#  >  > Travellers Tales in Thailand and Asia >  >  > Malaysia Forum >  >  > Malaysia Hotels and Guesthouses >  >  Bukit Bintang Hotels

## setaputra

Anyone any experience of good basic hotels in Bukit Bintang

Be there next week for 7 days

Cheers

----------


## Happyman

Go up the hill on Jalan Bukit Bintang cross over Jalan Sultan Ismael stay on Jalan Bukit Bintang - take the first turn on the right Changkat Bukit Bintang - Imperial Hotel on the right used to be OK.- or take the first turn left on Changkat Bukit Bintang- Jalan Alor  and the Nova Hotel is down there on the right .
Jalan Alor turns into a great street eating area every evening as well !!

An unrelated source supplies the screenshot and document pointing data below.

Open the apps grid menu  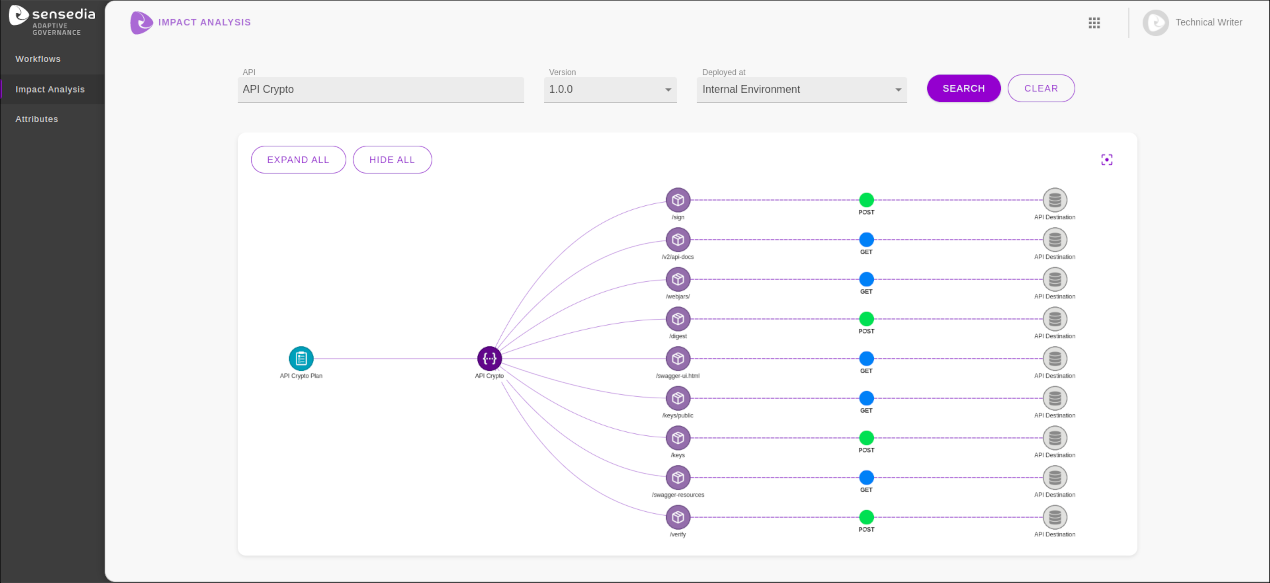(x=1094, y=23)
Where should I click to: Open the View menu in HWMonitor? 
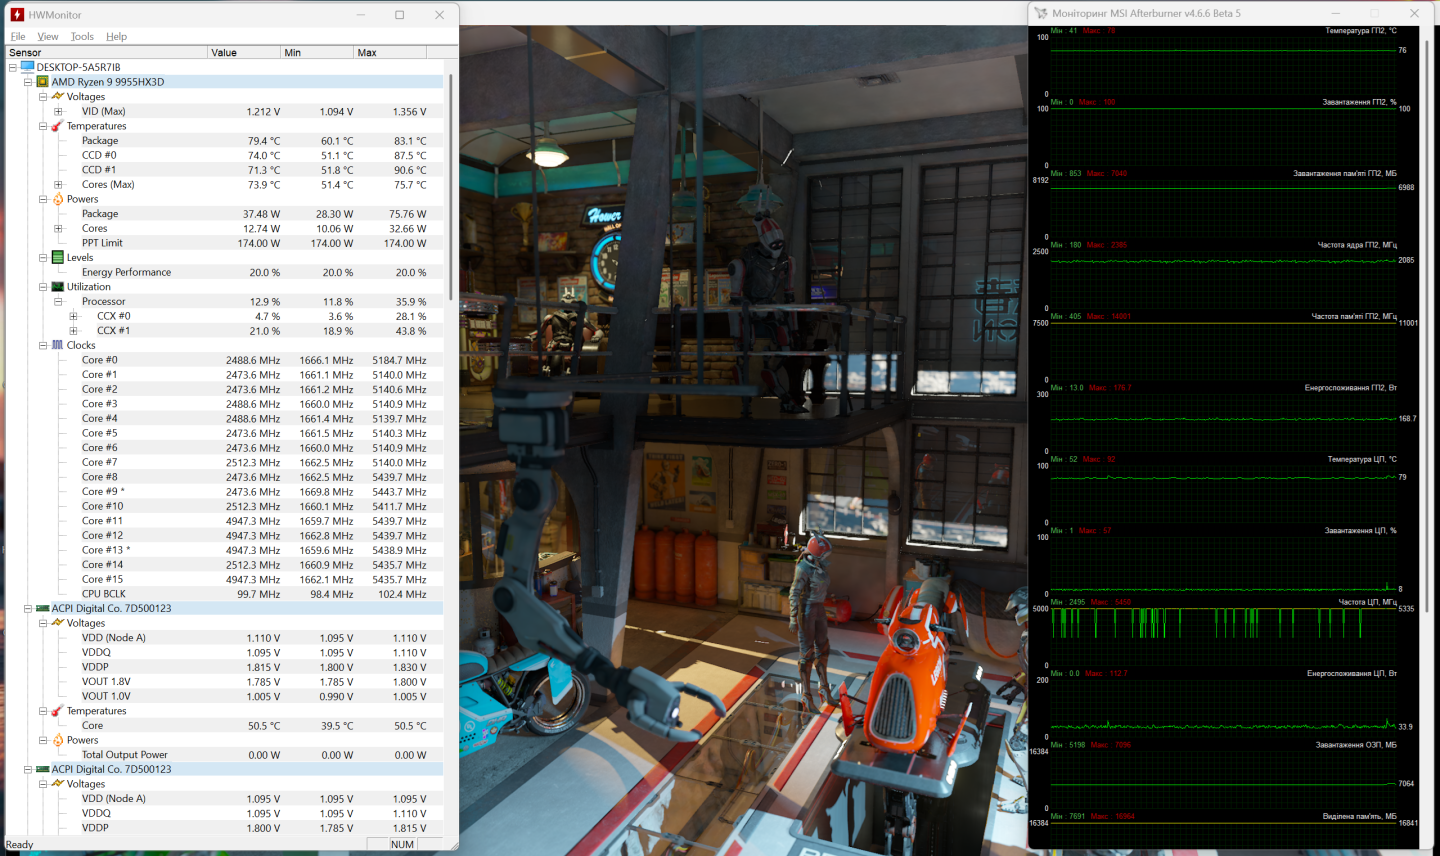pyautogui.click(x=48, y=36)
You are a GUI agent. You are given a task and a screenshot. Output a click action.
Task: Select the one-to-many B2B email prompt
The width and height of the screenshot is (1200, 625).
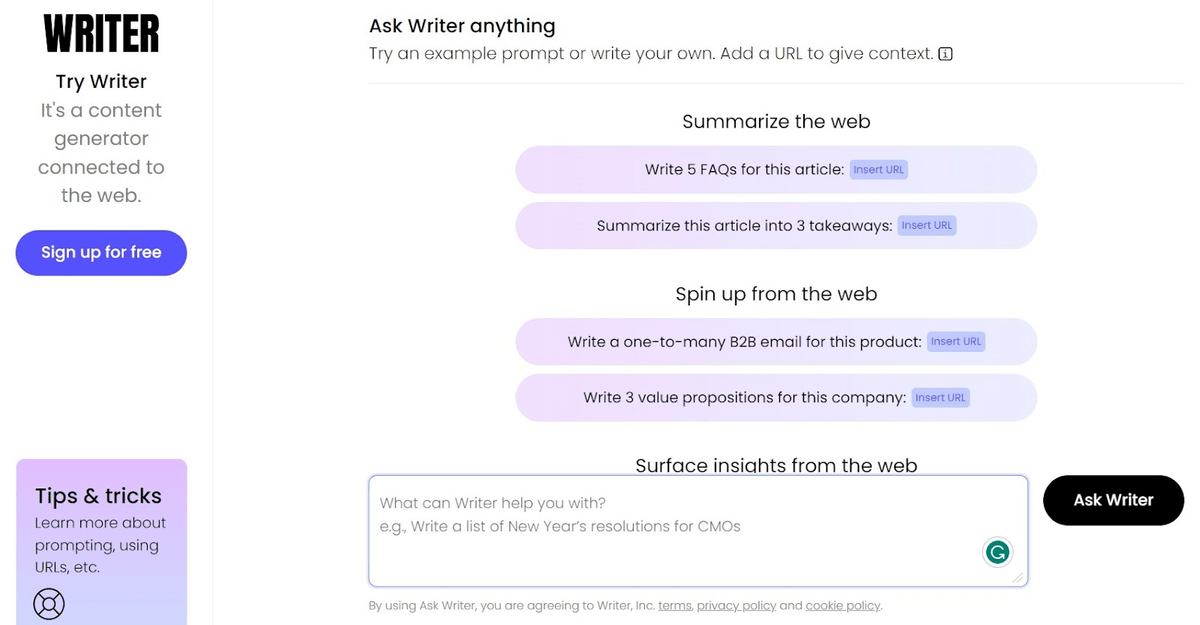744,342
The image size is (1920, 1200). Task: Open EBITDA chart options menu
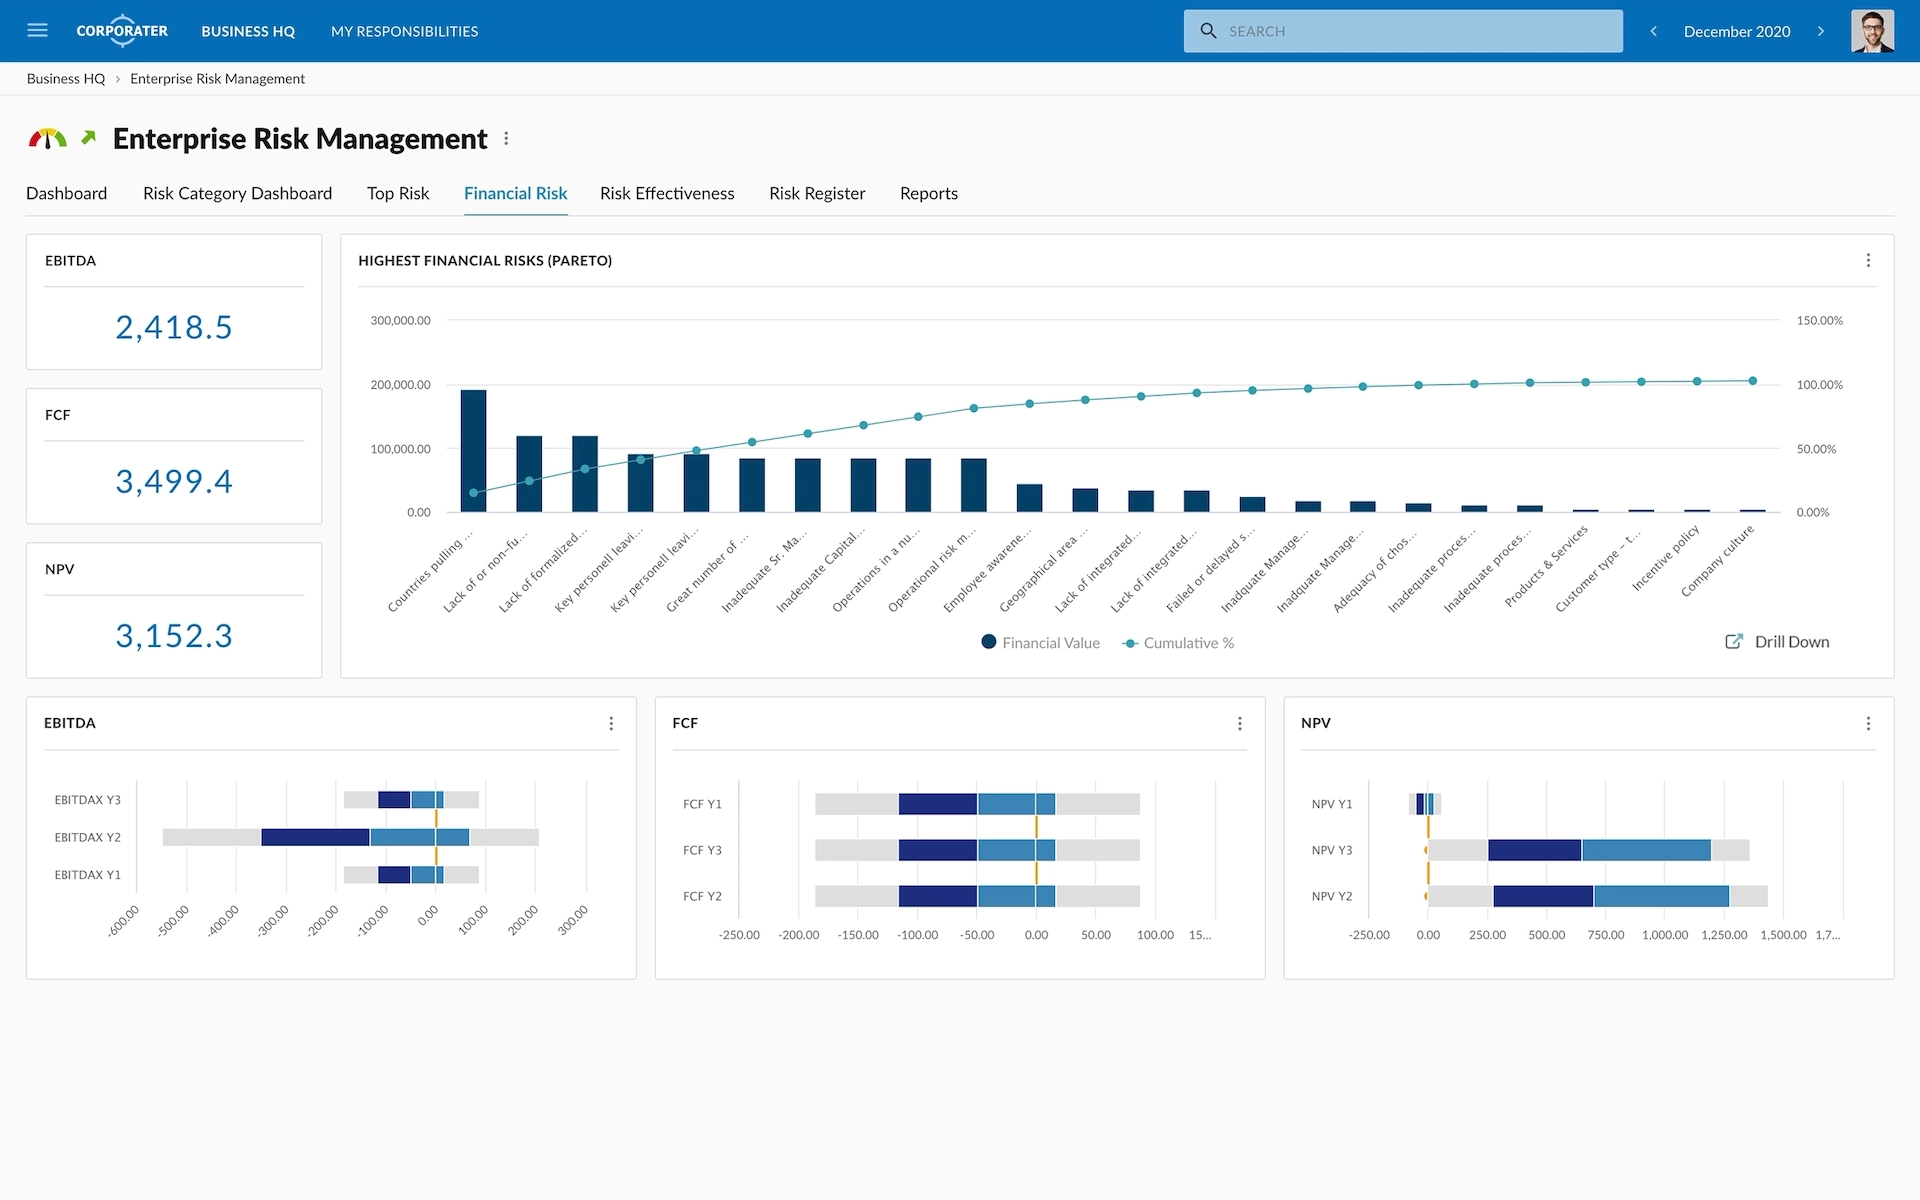tap(611, 723)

Have stopped at both of the hotels in the past (8/9 years ago) and they wern't too bad - may have changed either way since then though !

 :Smile:

----------


## moer2237

There are plentiful of hotels in Bukit Bintang area. Yes Nova hotel is nice place right at the end of Jalan Alor. Another suggesstion is Radius Hotel which in also in Jalan Alor (right at the end, of the other side).

Next higher level of hotels for suggestion is Swiss Garden or Royale Bintang. Both are 4 stars hotel just walking distance from Nova hotel.

Best of try!
Moer Ahmad
MyTravel22.com

----------


## good2bhappy

Jalan Ceylon in the old days!
Great place for fun
upmarket redlight district

----------


## DrAndy

I have always stayed at the Park Royal, a nice hotel that is a bit old and therefore cheaper, just down the road from BB

great service and free weekends at their Penang beach hotel for long stay guests

about US90 so not the cheapest

----------


## Pol the Pot

If you're not on a tight budget you could have a look at the boutique hotels in "Heritage Walk", one further down from Jalan Alor.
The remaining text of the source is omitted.